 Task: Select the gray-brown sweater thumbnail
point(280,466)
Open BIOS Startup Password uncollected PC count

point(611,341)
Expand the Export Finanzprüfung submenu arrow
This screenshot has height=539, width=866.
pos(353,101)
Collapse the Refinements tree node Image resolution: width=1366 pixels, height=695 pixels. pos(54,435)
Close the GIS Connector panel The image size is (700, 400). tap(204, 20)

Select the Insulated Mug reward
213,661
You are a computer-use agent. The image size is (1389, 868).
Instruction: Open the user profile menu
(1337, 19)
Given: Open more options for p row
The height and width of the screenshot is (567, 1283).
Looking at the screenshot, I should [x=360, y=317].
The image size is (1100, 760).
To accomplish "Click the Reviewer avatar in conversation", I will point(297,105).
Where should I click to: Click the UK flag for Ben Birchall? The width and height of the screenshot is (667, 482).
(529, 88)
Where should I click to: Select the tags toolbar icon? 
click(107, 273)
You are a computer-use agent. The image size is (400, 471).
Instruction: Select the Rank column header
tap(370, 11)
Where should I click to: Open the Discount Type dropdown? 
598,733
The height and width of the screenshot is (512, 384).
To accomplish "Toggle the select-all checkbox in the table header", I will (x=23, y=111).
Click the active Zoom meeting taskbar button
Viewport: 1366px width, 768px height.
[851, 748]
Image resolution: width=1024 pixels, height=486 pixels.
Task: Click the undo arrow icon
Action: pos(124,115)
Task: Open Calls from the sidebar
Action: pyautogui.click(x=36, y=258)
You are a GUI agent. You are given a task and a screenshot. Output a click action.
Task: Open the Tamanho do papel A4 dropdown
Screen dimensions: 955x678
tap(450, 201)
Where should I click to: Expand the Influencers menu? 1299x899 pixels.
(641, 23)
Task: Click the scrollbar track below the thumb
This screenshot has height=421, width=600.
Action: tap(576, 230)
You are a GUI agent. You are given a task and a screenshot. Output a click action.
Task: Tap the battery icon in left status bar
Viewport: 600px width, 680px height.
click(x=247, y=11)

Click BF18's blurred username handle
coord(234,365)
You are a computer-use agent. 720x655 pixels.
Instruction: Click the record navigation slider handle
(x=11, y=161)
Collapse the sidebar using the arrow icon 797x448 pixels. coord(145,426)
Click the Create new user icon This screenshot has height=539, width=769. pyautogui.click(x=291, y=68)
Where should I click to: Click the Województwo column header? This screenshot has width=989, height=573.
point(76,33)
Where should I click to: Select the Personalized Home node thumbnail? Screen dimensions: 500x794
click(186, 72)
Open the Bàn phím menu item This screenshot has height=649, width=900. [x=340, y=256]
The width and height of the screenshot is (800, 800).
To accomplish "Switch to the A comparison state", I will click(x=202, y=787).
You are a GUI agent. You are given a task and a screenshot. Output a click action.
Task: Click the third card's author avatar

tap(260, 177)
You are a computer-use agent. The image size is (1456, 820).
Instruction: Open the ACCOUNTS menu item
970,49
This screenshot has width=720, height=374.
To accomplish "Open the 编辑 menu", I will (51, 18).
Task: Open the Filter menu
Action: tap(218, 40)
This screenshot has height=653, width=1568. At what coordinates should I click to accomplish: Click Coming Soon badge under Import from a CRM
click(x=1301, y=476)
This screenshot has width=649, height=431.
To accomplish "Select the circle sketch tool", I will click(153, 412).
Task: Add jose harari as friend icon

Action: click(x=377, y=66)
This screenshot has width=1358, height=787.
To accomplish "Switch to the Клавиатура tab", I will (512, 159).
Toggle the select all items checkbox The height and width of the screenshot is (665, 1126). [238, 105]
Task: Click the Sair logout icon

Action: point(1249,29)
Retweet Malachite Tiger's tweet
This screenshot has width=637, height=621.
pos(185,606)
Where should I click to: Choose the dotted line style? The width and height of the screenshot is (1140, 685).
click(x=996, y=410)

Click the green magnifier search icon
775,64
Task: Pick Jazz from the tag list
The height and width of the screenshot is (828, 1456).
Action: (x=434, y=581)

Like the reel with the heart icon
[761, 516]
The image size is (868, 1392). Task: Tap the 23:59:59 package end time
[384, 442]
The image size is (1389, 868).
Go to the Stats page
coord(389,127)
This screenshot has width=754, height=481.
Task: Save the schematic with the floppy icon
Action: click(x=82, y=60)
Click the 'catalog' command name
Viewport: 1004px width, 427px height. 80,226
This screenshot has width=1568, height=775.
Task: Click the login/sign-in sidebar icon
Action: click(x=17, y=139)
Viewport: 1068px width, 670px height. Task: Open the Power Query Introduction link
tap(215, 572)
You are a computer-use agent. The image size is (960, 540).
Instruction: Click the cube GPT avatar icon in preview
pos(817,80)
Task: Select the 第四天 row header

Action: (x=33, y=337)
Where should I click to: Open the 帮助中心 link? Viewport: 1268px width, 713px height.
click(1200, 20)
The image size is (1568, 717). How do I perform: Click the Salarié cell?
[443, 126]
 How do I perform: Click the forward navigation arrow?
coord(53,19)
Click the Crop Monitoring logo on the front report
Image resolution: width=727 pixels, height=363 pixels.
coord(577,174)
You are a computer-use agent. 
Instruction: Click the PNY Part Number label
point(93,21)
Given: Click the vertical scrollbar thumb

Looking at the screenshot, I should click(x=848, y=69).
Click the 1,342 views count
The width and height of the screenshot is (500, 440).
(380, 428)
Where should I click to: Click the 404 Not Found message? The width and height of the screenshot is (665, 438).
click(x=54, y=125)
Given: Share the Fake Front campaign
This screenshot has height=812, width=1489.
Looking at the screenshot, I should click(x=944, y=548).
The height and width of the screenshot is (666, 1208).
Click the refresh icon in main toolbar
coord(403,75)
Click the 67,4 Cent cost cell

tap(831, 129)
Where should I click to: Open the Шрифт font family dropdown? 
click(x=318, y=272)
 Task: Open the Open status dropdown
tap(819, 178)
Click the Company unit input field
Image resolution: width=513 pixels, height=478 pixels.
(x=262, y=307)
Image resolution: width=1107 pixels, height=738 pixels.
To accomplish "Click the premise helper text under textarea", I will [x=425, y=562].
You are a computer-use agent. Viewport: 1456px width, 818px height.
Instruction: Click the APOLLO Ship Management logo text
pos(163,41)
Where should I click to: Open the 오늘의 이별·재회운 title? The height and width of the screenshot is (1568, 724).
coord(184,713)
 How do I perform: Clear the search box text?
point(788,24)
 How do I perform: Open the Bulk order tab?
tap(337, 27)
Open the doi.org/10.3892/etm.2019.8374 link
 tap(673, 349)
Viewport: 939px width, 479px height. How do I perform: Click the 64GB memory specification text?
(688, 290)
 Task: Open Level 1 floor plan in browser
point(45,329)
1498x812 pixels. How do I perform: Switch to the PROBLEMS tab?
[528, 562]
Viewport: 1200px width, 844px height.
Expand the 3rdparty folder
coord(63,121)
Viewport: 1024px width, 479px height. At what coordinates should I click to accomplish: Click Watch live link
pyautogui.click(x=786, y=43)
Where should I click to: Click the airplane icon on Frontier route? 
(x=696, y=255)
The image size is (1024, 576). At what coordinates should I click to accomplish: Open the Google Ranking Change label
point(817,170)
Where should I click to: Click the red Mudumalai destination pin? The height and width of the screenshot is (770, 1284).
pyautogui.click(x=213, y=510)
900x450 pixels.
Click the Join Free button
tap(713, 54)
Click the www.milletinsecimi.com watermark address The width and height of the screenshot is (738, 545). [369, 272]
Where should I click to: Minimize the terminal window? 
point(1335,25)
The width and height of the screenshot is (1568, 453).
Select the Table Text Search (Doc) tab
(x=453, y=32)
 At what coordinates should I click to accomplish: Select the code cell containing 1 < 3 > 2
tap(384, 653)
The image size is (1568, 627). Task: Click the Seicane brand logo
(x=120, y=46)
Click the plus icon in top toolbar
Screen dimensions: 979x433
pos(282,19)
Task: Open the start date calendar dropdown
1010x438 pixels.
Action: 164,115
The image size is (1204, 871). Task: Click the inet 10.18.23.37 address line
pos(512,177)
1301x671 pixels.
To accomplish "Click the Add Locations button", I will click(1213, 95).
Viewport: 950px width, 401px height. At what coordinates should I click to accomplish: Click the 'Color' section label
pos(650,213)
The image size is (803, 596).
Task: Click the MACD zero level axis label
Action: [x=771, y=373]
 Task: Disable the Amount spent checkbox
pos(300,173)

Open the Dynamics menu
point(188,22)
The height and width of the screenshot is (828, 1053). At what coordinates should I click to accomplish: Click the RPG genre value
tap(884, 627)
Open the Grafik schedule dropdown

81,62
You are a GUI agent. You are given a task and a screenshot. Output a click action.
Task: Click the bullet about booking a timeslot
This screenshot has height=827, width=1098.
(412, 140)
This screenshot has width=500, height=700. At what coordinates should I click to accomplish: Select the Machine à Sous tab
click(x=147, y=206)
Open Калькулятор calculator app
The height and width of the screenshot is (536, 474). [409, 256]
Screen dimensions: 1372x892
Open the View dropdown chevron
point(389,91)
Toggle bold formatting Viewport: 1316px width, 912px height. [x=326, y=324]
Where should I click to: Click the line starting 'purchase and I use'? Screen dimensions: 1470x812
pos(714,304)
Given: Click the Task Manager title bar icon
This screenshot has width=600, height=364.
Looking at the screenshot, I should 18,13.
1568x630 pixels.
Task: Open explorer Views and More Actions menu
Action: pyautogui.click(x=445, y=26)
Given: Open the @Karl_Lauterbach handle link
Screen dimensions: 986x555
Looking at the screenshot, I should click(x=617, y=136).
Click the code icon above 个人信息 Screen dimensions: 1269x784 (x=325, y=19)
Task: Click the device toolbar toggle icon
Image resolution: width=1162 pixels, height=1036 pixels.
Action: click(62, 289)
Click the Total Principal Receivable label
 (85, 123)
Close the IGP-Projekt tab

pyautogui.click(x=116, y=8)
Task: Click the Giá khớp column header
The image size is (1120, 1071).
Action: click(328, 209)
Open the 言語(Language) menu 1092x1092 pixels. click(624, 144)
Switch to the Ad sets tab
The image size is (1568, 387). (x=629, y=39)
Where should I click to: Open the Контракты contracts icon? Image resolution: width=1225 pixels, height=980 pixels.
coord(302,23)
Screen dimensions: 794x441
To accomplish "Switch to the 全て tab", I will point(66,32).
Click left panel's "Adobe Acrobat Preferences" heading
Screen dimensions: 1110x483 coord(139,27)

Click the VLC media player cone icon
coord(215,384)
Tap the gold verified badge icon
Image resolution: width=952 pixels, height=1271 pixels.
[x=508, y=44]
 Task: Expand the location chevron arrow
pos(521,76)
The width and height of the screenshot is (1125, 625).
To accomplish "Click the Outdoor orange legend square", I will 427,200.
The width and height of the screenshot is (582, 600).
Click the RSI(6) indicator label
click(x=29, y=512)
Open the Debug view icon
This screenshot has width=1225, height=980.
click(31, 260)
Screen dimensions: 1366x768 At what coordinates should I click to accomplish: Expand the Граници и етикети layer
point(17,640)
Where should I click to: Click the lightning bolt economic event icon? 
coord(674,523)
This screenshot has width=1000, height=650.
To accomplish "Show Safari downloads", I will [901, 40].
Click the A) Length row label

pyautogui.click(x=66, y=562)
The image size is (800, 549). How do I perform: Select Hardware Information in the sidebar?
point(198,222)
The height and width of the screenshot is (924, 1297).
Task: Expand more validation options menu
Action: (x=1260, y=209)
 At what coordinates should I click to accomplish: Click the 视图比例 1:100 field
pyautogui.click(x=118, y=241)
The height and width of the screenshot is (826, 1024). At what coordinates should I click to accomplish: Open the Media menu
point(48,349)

▬▬▬▬▬▬

Which lines in the records above include the word "Collapse"? Copy them out.

• _Exercise output_
Collapse the Refinements tree node Image resolution: width=1366 pixels, height=695 pixels. pos(54,435)
Collapse the sidebar using the arrow icon 797x448 pixels. coord(145,426)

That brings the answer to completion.